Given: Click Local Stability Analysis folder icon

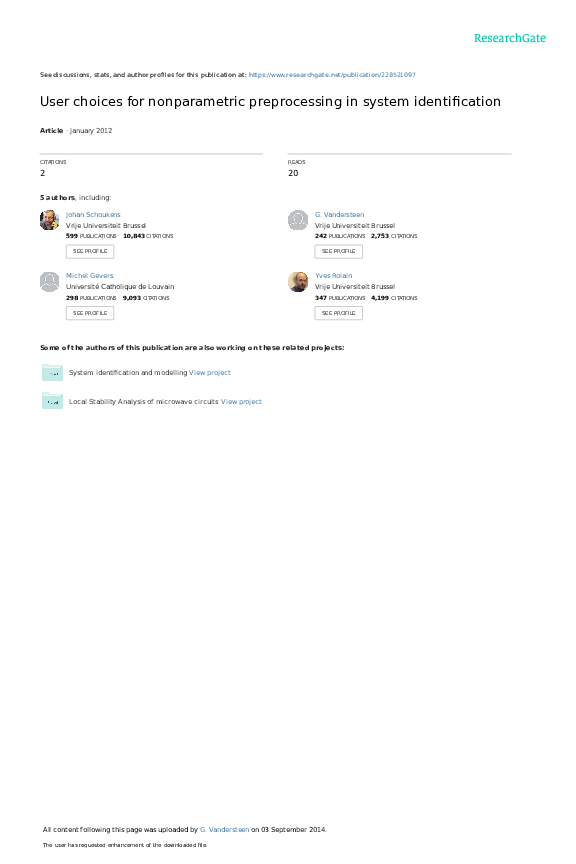Looking at the screenshot, I should coord(52,401).
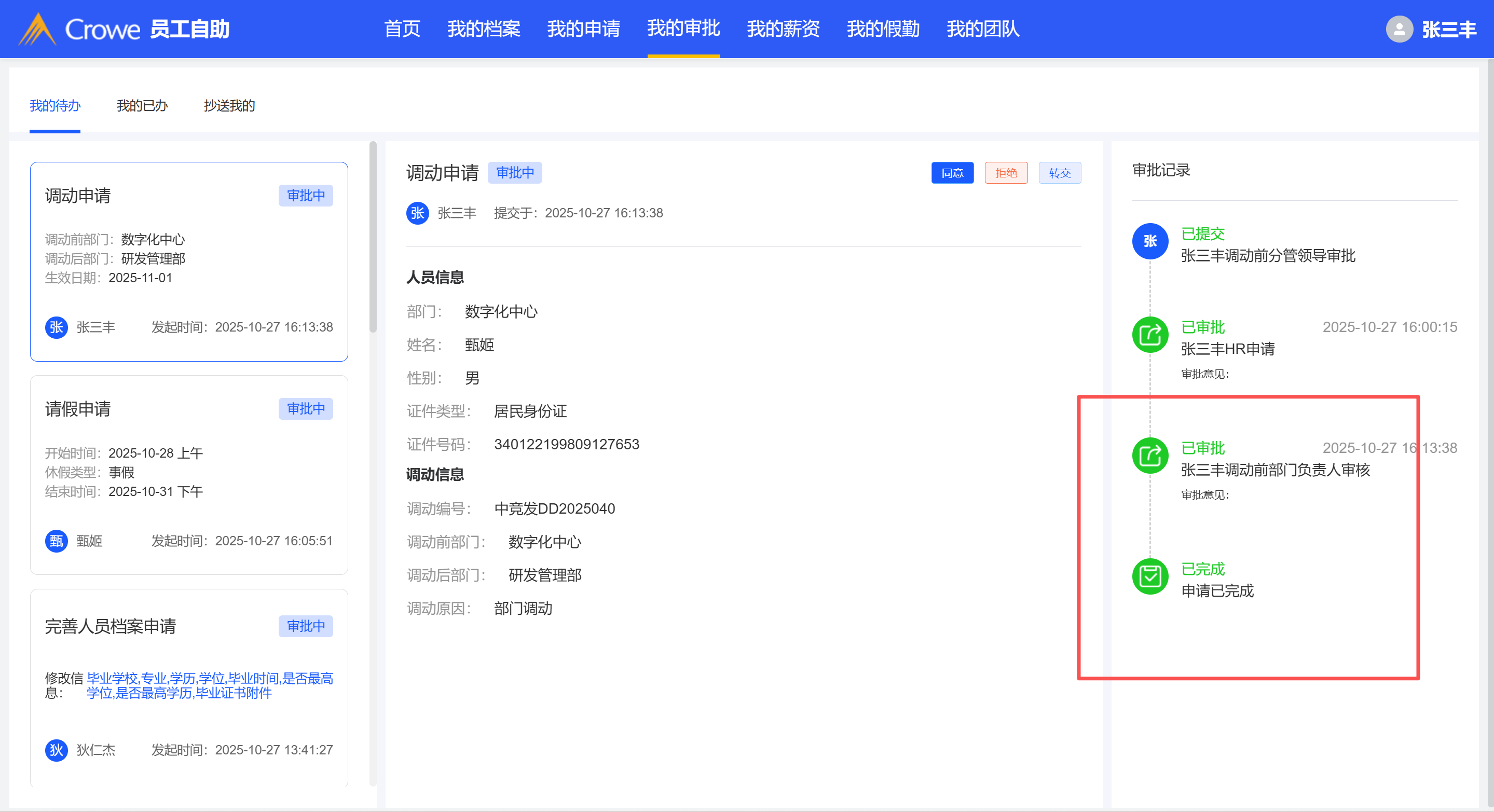Open the 我的假勤 menu item

[883, 29]
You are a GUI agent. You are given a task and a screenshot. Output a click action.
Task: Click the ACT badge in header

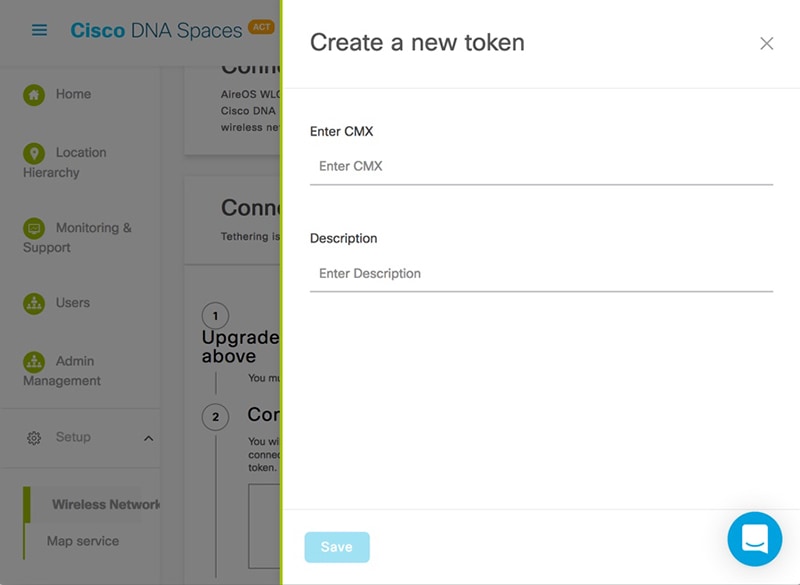(261, 27)
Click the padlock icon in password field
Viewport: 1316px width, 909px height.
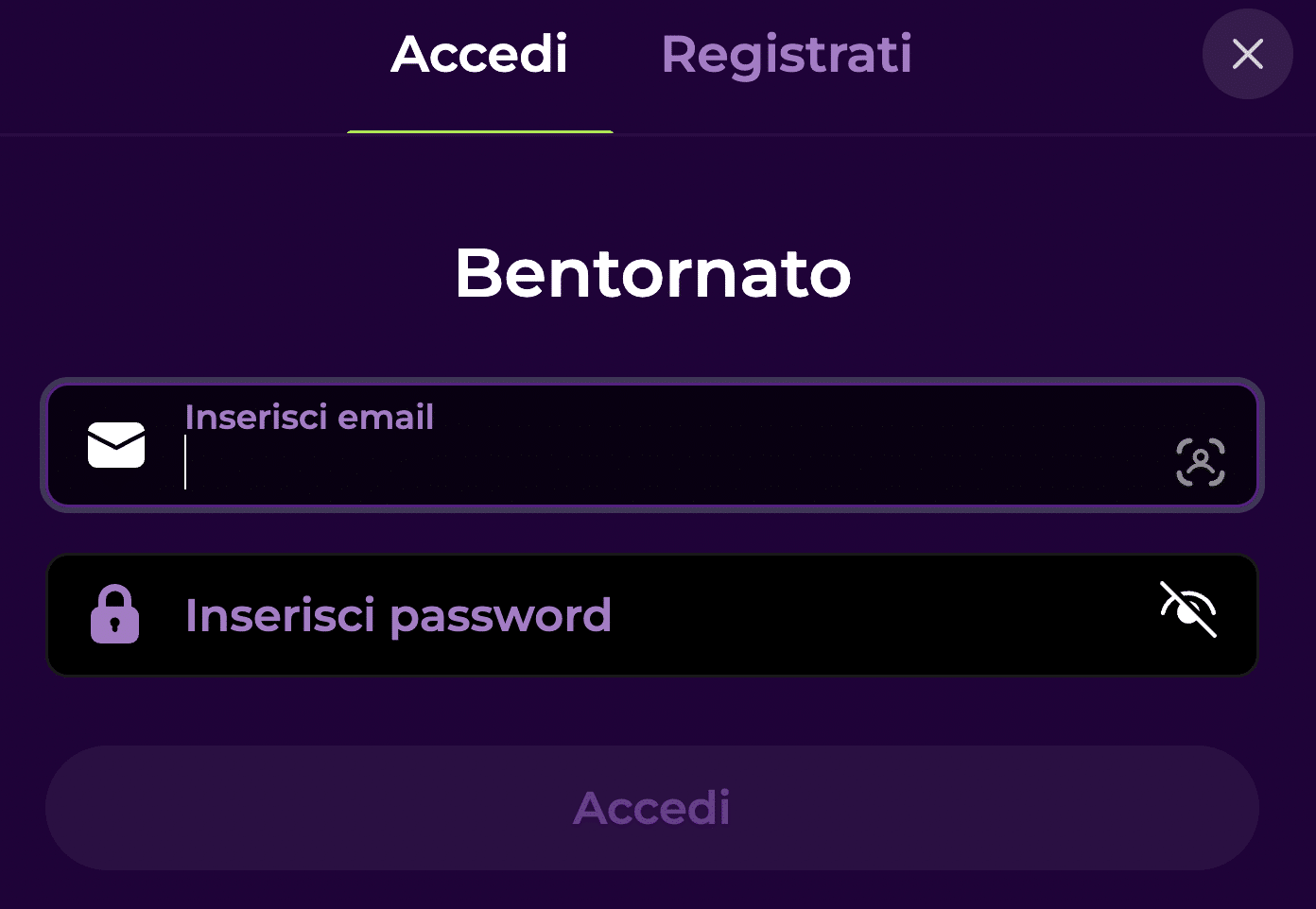114,615
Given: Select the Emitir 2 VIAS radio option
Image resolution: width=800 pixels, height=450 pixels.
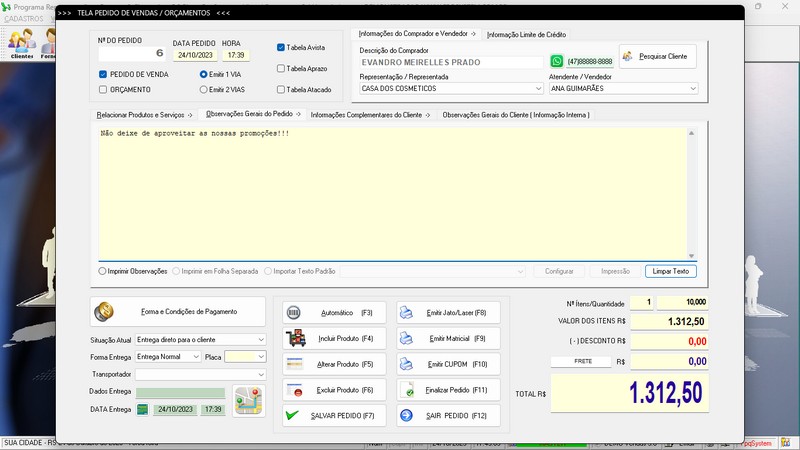Looking at the screenshot, I should (204, 90).
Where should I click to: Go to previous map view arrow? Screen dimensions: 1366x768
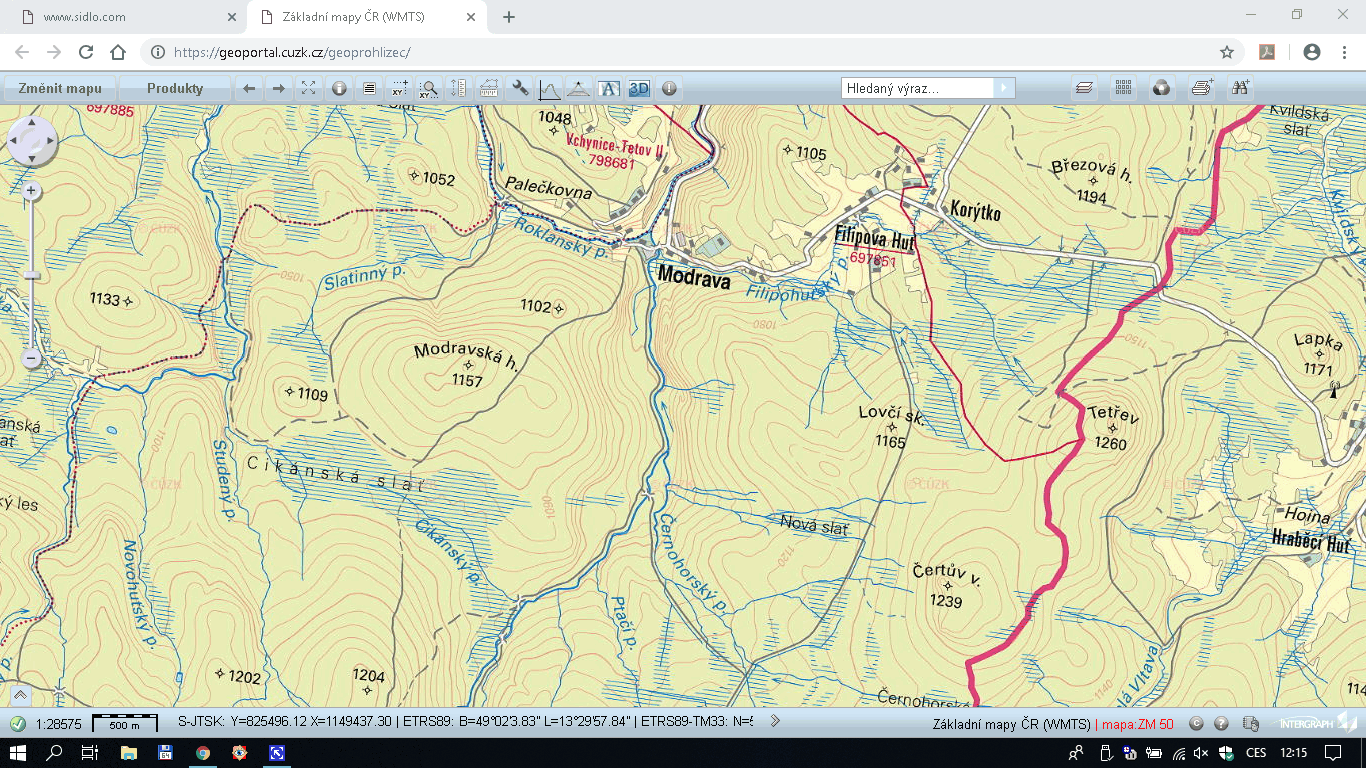(x=249, y=88)
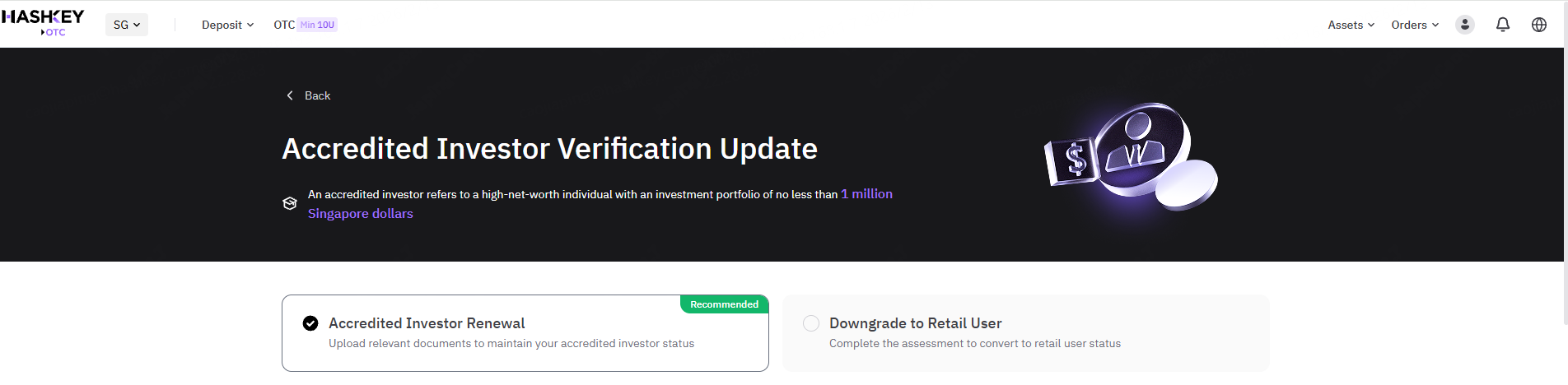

- - - - -

§ INSTRUCTIONS TO FOLLOW
Return every line of the records above unchanged, omitting the pictures.

§ CORRECT ANSWER
Given: Click Local Stability Analysis folder icon

Looking at the screenshot, I should coord(52,401).
Open the 我的假勤 menu item

[883, 29]
You are a GUI agent. You are given a task and a screenshot. Output a click action.
Task: Click the ACT badge in header

(261, 27)
Click the padlock icon in password field
Viewport: 1316px width, 909px height.
114,615
Given: Select the Emitir 2 VIAS radio option
Image resolution: width=800 pixels, height=450 pixels.
Looking at the screenshot, I should (204, 90).
Where should I click to: Go to previous map view arrow? Screen dimensions: 1366x768
(x=249, y=88)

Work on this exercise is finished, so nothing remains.